Who gives a flying F if people at Best Buy have to pay 50 bucks to bump up their already fast cpu. Intel is a great company, they deserve that 50 bucks. Americans will drop 50 bucks on pizza and drinks. I did it Saturday night and I didn't get a boost in power that will last for years.

Reply Parent Score: 1

RE[2]: Confused
by lemur2 on Mon 20th Sep 2010 06:50 in reply to "RE: Confused"
lemur2 Member since:
2007-02-17

AMD/ATI, NVIDIA and Intel have all done this before.

What is immoral about selling a cpu at differing clock speeds even if the die is the same? You are being offered different levels of power/price, why does the manufacturing process make it immoral?


There is nothing necessarily wrong with it at all, if the reasons are not simply to rip people off, but rather to offer them better value for money.

For example ... suppose the manufacturing process for chips throws up a certain defect rate. Suppose I have a wafer with a number of quad-core CPUs, and that wafer throws up a 50% defect rate. On 50% of the chips on the wafer, not all four CPU cores are functional.

Now suppose I make it so that I can isolate power from a dud core, and by doing that I can salvage what would otherwise be a dud chip to now be a working three-core CPU, but with one unpowered area of silicon. Now I can have a wafer yeild 50% working quad-core chips, plus say 40% triple-core chips.

Now I don't have to throw away 50% of the chips, I can now sell 50% as full-spec quad cores, and a further 40% as lower-priced triple-core parts. Everyone wins. I can even sell the quad-core parts cheaper, because there is less wastage in the whole process. This is pure win-win.
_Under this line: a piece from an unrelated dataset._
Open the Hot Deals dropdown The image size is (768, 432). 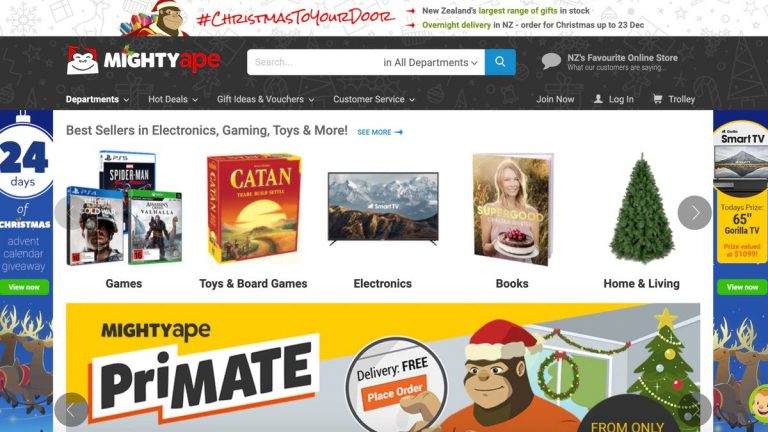(x=173, y=99)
But that is not what Intel are offering here at all, it is only superficially the same. What Intel are actually offering here is a win for Intel, and a tax on everyone else.

Reply Parent Score: 3

RE: Confused
by dragos.pop on Mon 20th Sep 2010 08:28 in reply to "Confused"
dragos.pop Member since:
2010-01-08

I'm not sure about the bad morality part but:

Apparently it didn't cost Intel any more to produce that $150 CPU than it would have to produce a $100 CPU

It does cost more but only marginally. Having more cash means more stuff on the silicone cell, more energy consume... But this is measured in cents/CPU compared to development and handling costs.
Makes me wonder if they haven't been selling us all hugely powerful CPUs forever and just dumbing them down a bit.

They have and they let us know it:
All CPUs from a generation are, in theory, identical. But they test each CPU and find out the max speed it can run, and remain stable.
So they run the CPU at 2.4 GHz, if it overheats or smth, they run it at 2.2GHz and so on until they find a speed at which the CPU performs well.
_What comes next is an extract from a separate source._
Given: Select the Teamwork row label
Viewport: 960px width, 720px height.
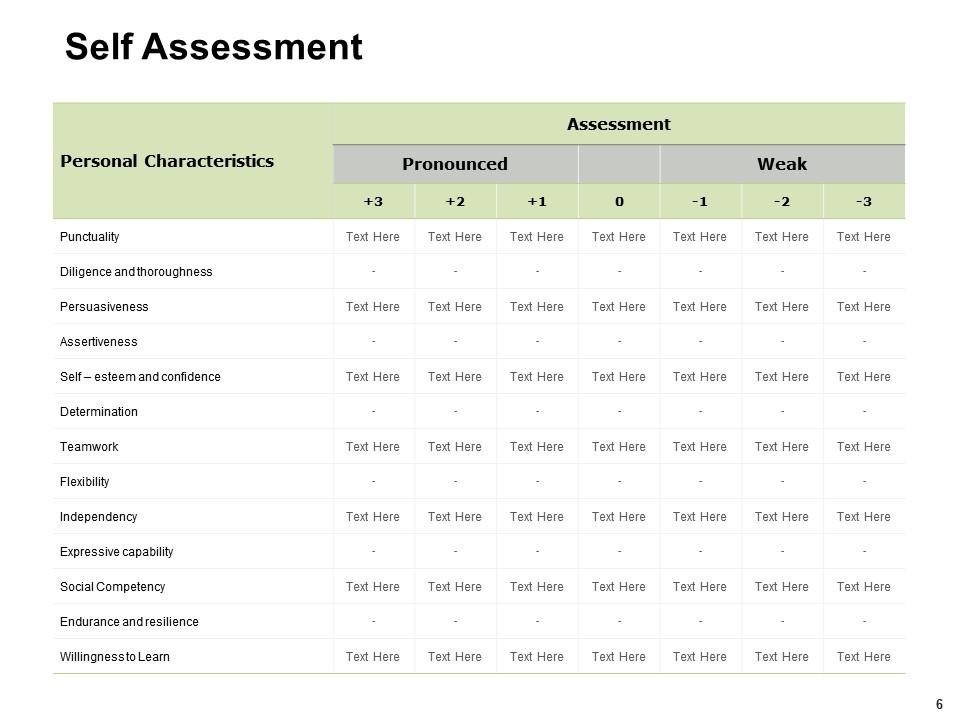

I don't see any reason that, if there are a lot of 2.4 CPUs, not to sell some of them at 2.2, where the price (much) is lower but the market is bigger. This will help them keep price up on the high performance segment, but keep them down on the (normal) consumer segment.

About the upgrade part, I don't like it from the marketing point of view, but I don't find any morality point of view.

Reply Parent Score: 1

RE[2]: Confused
by nt_jerkface on Mon 20th Sep 2010 19:23 in reply to "RE: Confused"
nt_jerkface Member since:
2009-08-26


They have and they let us know it:
All CPUs from a generation are, in theory, identical. But they test each CPU and find out the max speed it can run, and remain stable.
So they run the CPU at 2.4 GHz, if it overheats or smth, they run it at 2.2GHz and so on until they find a speed at which the CPU performs well.
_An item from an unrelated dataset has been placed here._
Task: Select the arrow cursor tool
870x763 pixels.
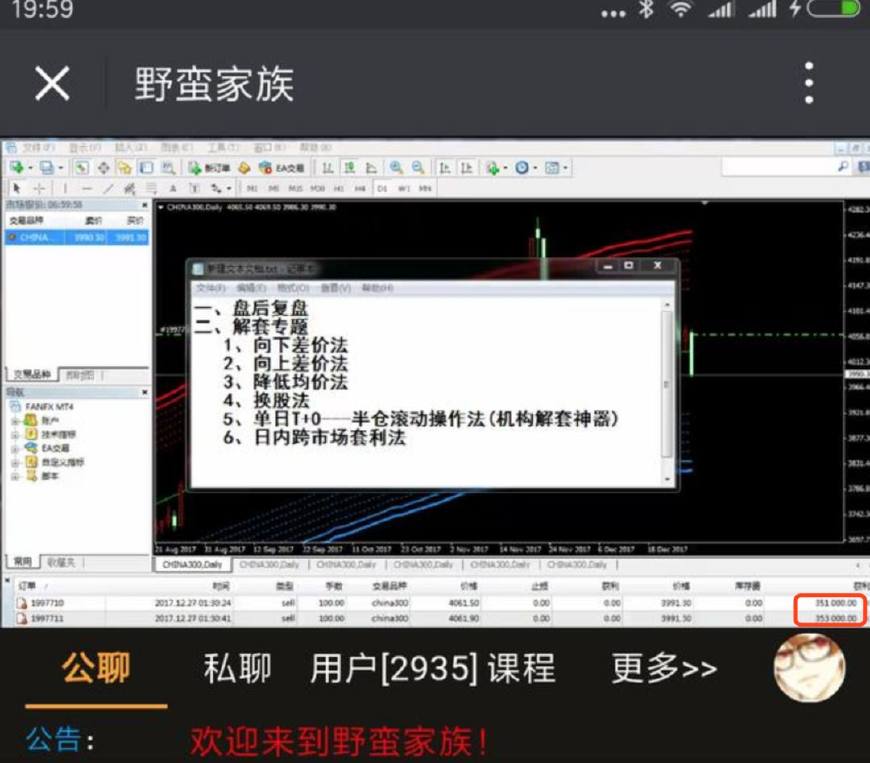Action: point(17,189)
I'm sorry but you put too much trust into corporations. Yes that is their explanation and that is often the case but there have also been plenty times where clock speed clearly could have been much higher at the low end but they wanted to use tiered pricing.

This is true for Intel, AMD/ATI and Nvidia. I remember an AMD case where the company was embarrassed over people who figured out how to unlock the full cpu with a hardware hack and then changed the die.